| Métayer arrivera-t-il à «légaliser» son évasion?
En dépit de l'opposition affichée par le juge d'instruction Marcel Jean, en charge du dossier d'Amiot Métayer, contre la volonté de celui-ci visant à l'obtention de la «légalisation» de son évasion le 2 août dernier, les avocats constitués par le Métayer lui-même se sont mis «au travail» le 19 août pour réinventer le Code criminel en faveur de leur client! Pourtant le juge Marcel Jean avait précédemment stipulé clairement: «En aucune façon, on ne peut mettre la justice devant un fait accompli... L'article 80 du Code d'instruction criminelle est clair: quand une personne est inculpée, elle doit faire une demande en main levée, et dès lors, le juge doit statuer sur cette demande. Alors, en aucune façon, un inculpé ne peut choisir de se libérer et de demander à la justice de légaliser sa libération.»
Ces déclarations du magistrat ne semblent avoir produit un quelconque effet sur Amiot Métayer si l'on tient compte des progrès déjà enregistrés quant à ses démarches. En effet, selon des informations fournies par l'un des avocats du fugitif, Jean Eugène Pierre-Louis, quatre avocats ont été effectivement constitués sur le dossier comprenant Me Luc, Me Duclas, Me Latortue et Me Pierre-Louis. Ce dernier, qui a dit avoir été contacté récemment à Port-au-Prince pour rejoindre les trois autres sur le dossier, a indiqué qu'il s'est rendu aux Gonaïves pour pouvoir mieux prendre connaissance du dossier. «Nous n'avons pas un dossier politique à traiter, c'est un dossier judiciaire. Notre premier travail c'était un travail de compréhension, de prise de connaissance et d'identification des paramètres à traiter.

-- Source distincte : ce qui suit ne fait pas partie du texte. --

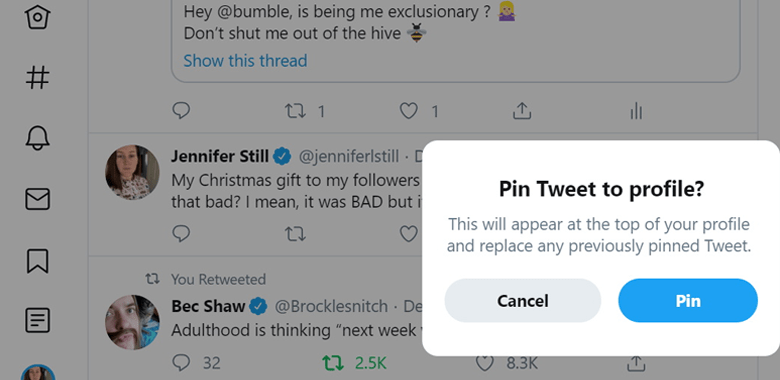Screen dimensions: 780x380
Task: Open Explore via the hashtag icon
Action: (37, 77)
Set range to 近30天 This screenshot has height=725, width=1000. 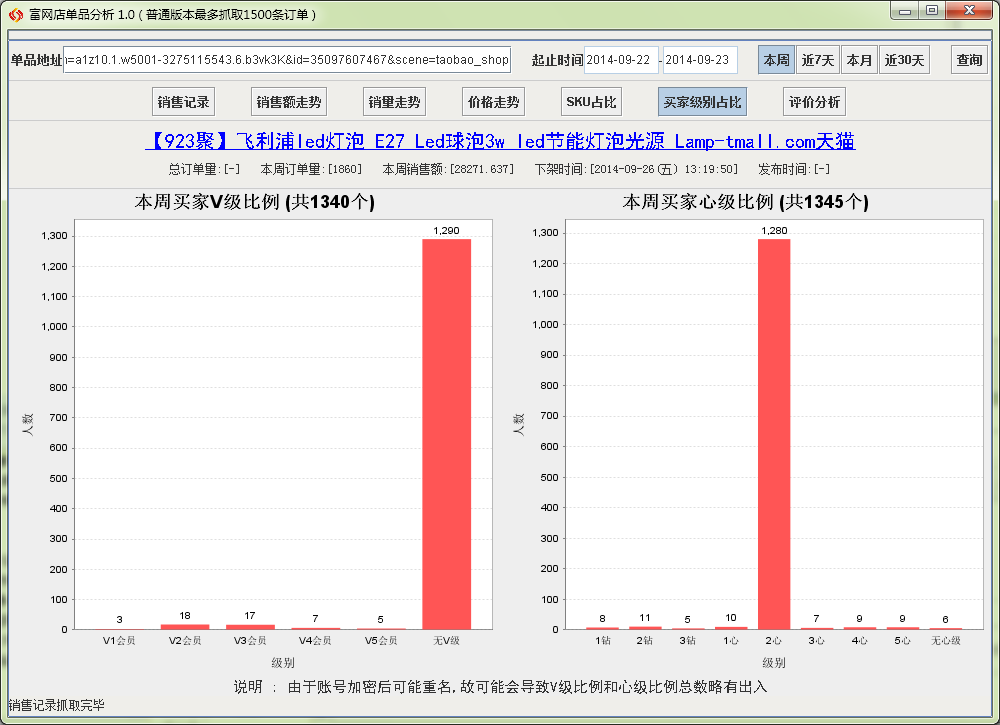[x=904, y=60]
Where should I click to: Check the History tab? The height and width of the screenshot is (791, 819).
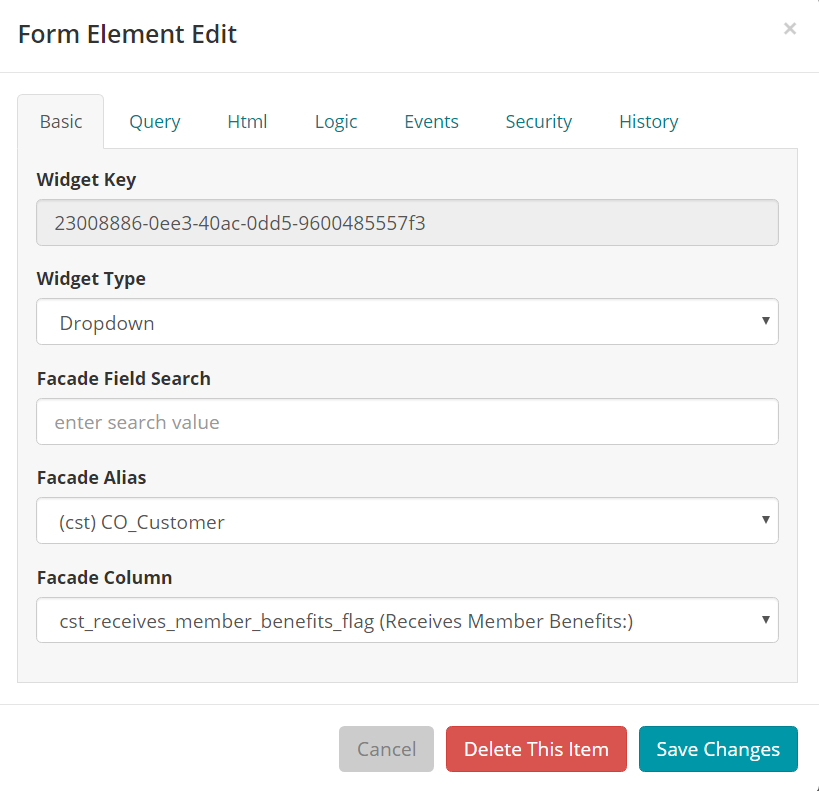click(x=648, y=121)
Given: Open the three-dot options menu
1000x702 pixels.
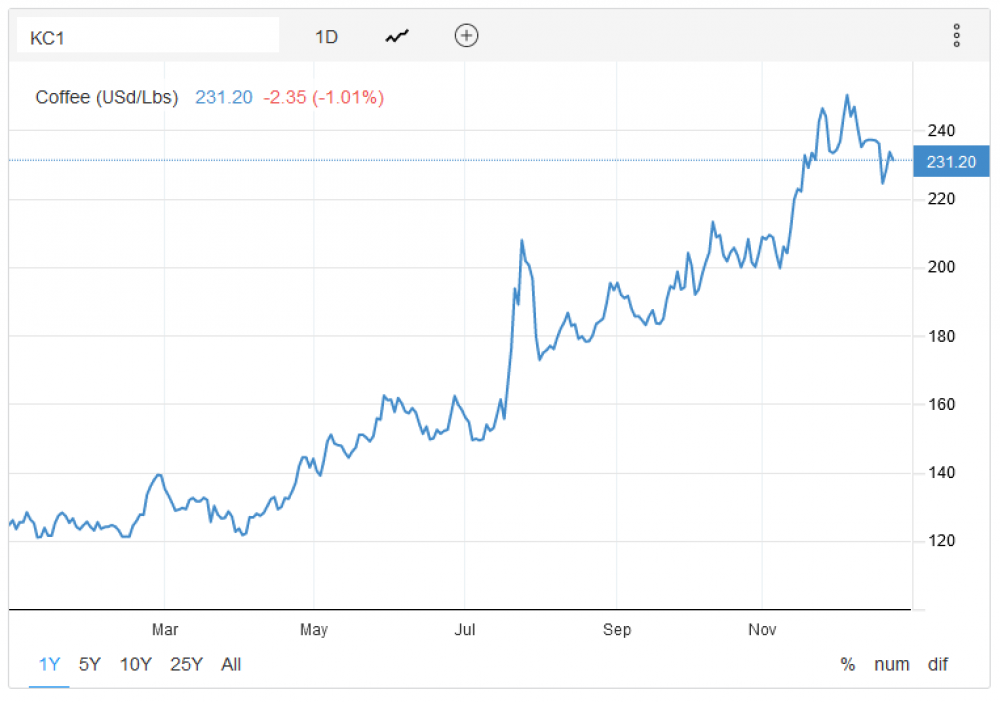Looking at the screenshot, I should click(x=956, y=36).
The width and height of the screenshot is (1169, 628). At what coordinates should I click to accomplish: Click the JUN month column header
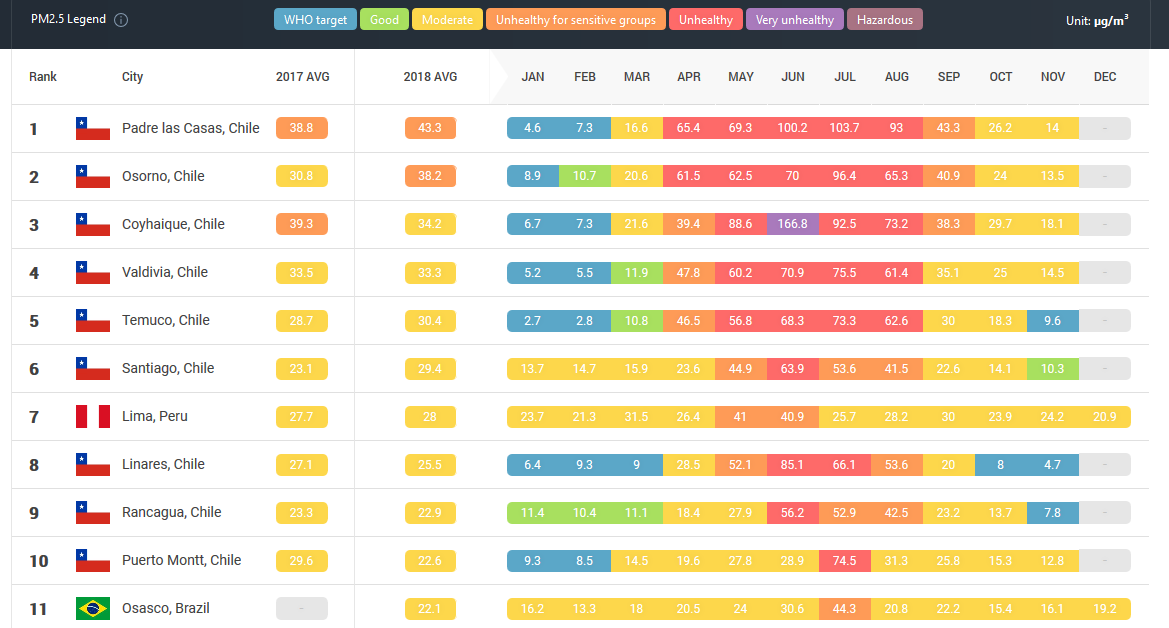(793, 77)
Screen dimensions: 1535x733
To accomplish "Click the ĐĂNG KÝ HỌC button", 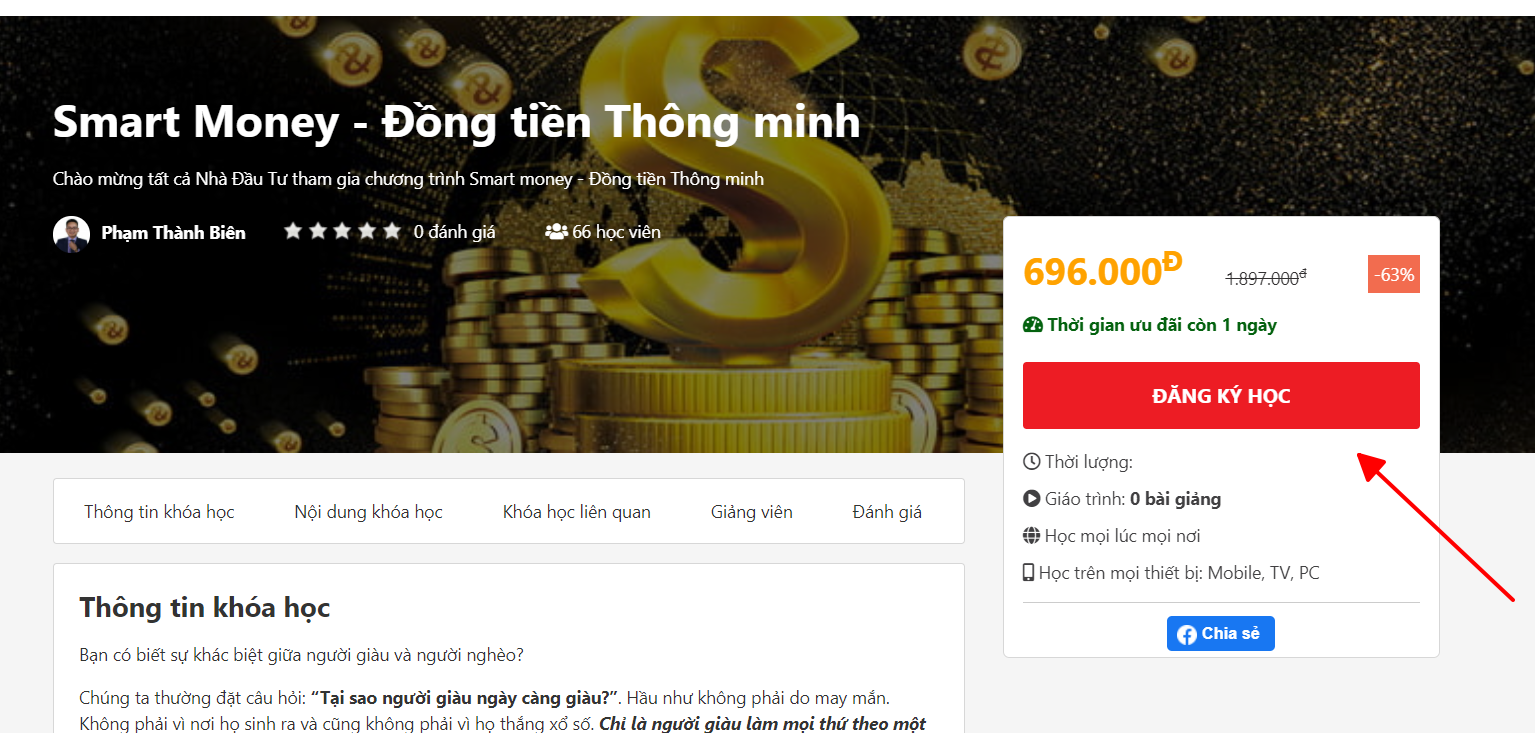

Donc, en ce sens, nous étions aux Gonaïves pour rencontrer les cabinets des autres collègues et plusieurs autres concernés dans le cadre du dossier» a prétendu sans complexe Pierre-Louis.
A entendre toutes ces dispositions prises par les avocats d'Amiot Métayer considéré comme fugitif suivant la loi, l'on ne croirait pas qu'il s'agit du cas d'un prisonnier en cavale qui avait été incarcéré par la justice. Qu'il ait pu s'évader de prison en plein jour grâce à la complicité de ses partisans constitue un fait déconcertant, mais qu'il ait également pu constituer des cabinets d'avocats pour légaliser cette évasion, cela dépasse l'entendement, et s'il y arrive, on n'aura plus qu'à fermer les tribunaux.
Par ailleurs, le chef de l'Etat, qui avait fait écrouer Amiot Métayer pour satisfaire les exigences de l'OEA, donc du Département d'Etat des Etats-Unis, semble lui aussi favorable à une nouvelle incarcération de l'homme fort de Raboteau. En effet, s'adressant à la population de Petit-Goâve, le 15 août dernier, le président Aristide, tout ne mentionnant pas nommément Amiot Métayer, a plaidé en faveur de l'application de la loi dans le cadre des événements survenus aux Gonaïves le 2 août dernier où plus de 150 prisonniers, dont Jean Pierre alias Jean Tatoune et bien sûr Métayer avaient pu s'enfuir. «Je félicite tous les enfants de l'Artibonite qui ont réalisé que la voie de la loi pouvait les amener à une belle 2004 et qui prennent les dispositions pour que tous les hors-la-loi puissent prendre pacifiquement le chemin de la loi pour qu'on puisse bâtir un pays sur la loi», avait déclaré le président.